Un porte-parole du SEAE a insisté sur le fait que ces événements remontent au « mandat précédent » (sous Josep Borrell), et que l’institution, dirigée depuis le 1er décembre 2024 par Kaja Kallas, coopère pleinement sans que sa responsabilité actuelle ne soit engagée. Dans une lettre adressée à son équipe, Kallas a qualifié les allégations de « profondément choquantes », tout en soulignant qu’elles « ne devraient en aucun cas entacher le bon travail accompli quotidiennement par la grande majorité » des fonctionnaires. Elle a toutefois évoqué des tensions internes, notamment autour du limogeage récent de Sannino par son administration, qui avait déjà suscité des remous au sein du service.
Ce scandale intervient dans un contexte de défiance croissante envers les institutions européennes, alors que l’UE déploie des milliards d’euros d’aide à l’Ukraine depuis 2022 – un total estimé à plus de 177 milliards d’euros, dont une partie fait l’objet d’enquêtes pour détournements.

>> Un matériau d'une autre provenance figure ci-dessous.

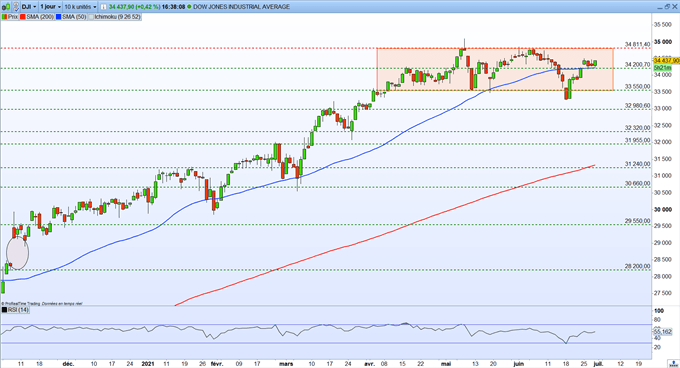
Task: Open the 10 k unités history dropdown
Action: (80, 7)
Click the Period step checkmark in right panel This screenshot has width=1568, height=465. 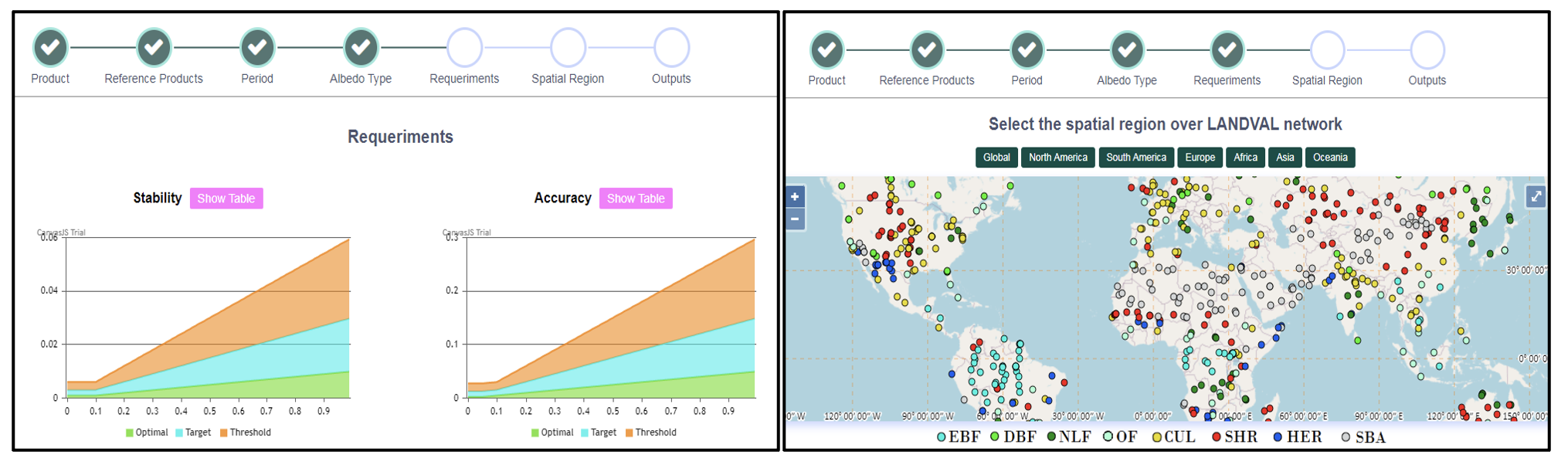coord(1027,50)
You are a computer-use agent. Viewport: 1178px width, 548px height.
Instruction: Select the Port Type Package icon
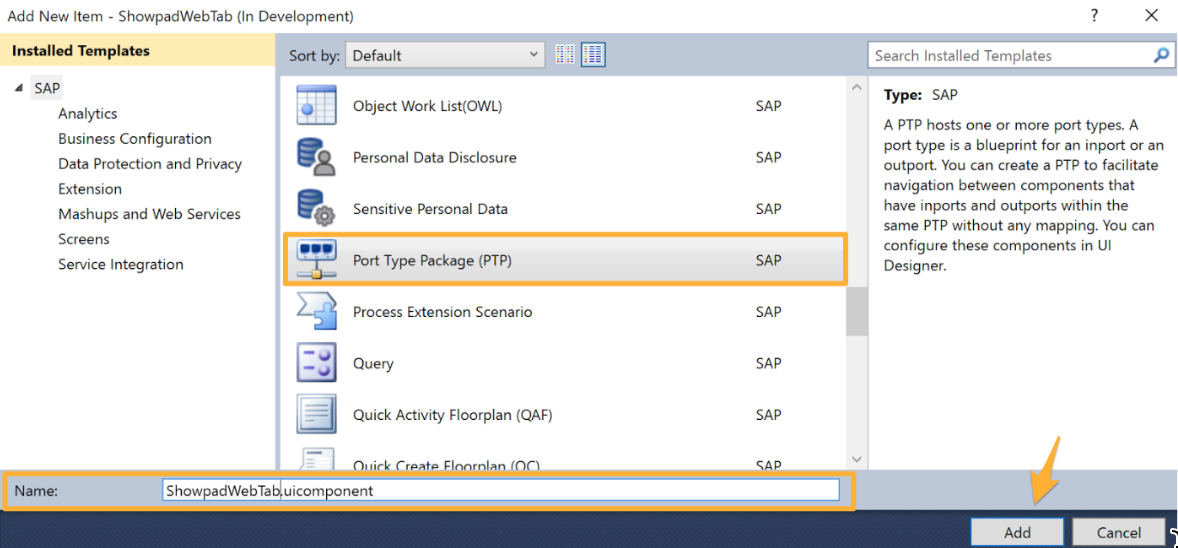[x=317, y=260]
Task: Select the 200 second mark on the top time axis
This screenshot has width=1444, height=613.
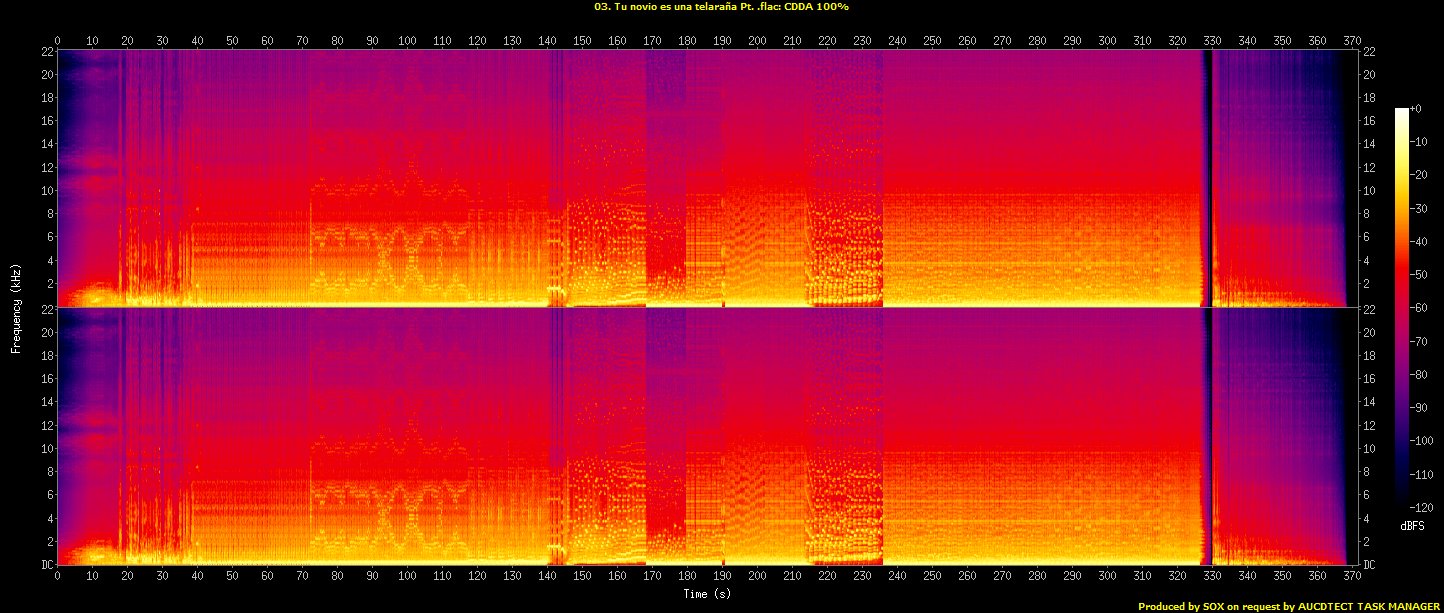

L’ironie est cinglante : Bruxelles sermonne régulièrement Kiev sur la nécessité de lutter contre la corruption endémique, avec des démissions récentes de ministres ukrainiens suite à des affaires de rétrocommissions dans le secteur énergétique, qualifiées par Kallas elle-même d’« extrêmement malheureuses ». Des observateurs notent que ces flux financiers, souvent gérés via des canaux opaques, alimentent les soupçons d’un « réseau mafieux » reliant Bruxelles à Kiev, où des fonds destinés au front auraient « disparu en transit ». L’affaire Mogherini, bien que centrée sur un contrat interne, renforce cette perception d’hypocrisie :
comment l’UE peut-elle prôner la transparence à l’extérieur alors que ses propres élites sont épinglées pour favoritisme, surtout dans un programme censé forger l’avenir de sa diplomatie ?
Par son ampleur et les profils impliqués – des figures centrales de la diplomatie européenne –, cette enquête rappelle le « Qatargate » de 2022 au Parlement européen, où des eurodéputés avaient été arrêtés pour corruption liée au Qatar. Mais les enjeux ici paraissent plus profonds : elle risque d’aggraver les fractures internes, notamment entre Kallas et la présidente de la Commission, Ursula von der Leyen, déjà sous pression pour des affaires passées comme les contrats vaccinaux opaques pendant la pandémie. Des eurodéputés appellent à un vote de défiance contre von der Leyen, arguant que « la crédibilité de nos institutions est en jeu ».
À l’extérieur, des voix critiques, y compris au sein de l’UE, dénoncent une « hydre de corruption » qui mine la légitimité du bloc sur la scène internationale, particulièrement quand elle touche à la formation des élites non élues qui pilotent l’Europe en coulisses.
Les institutions européennes se veulent rassurantes, réaffirmant leur engagement pour la transparence et la lutte antifraude. Mais ce nouveau coup dur pose une question lancinante : les mécanismes de contrôle, renforcés sur le papier, sont-ils vraiment efficaces face à des pratiques ancrées au sommet, et face à un système qui semble autoproduire ses propres technocrates dans un cercle fermé ? L’instruction se poursuit, et d’autres perquisitions ne sont pas exclues. Mogherini, via le Collège d’Europe, s’est bornée à évoquer un « engagement pour les plus hauts standards d’intégrité ». Reste à voir si cette affaire marquera un tournant, ou si elle ne fera qu’alimenter le scepticisme grandissant envers un système perçu comme totalement déconnecté de ses idéaux.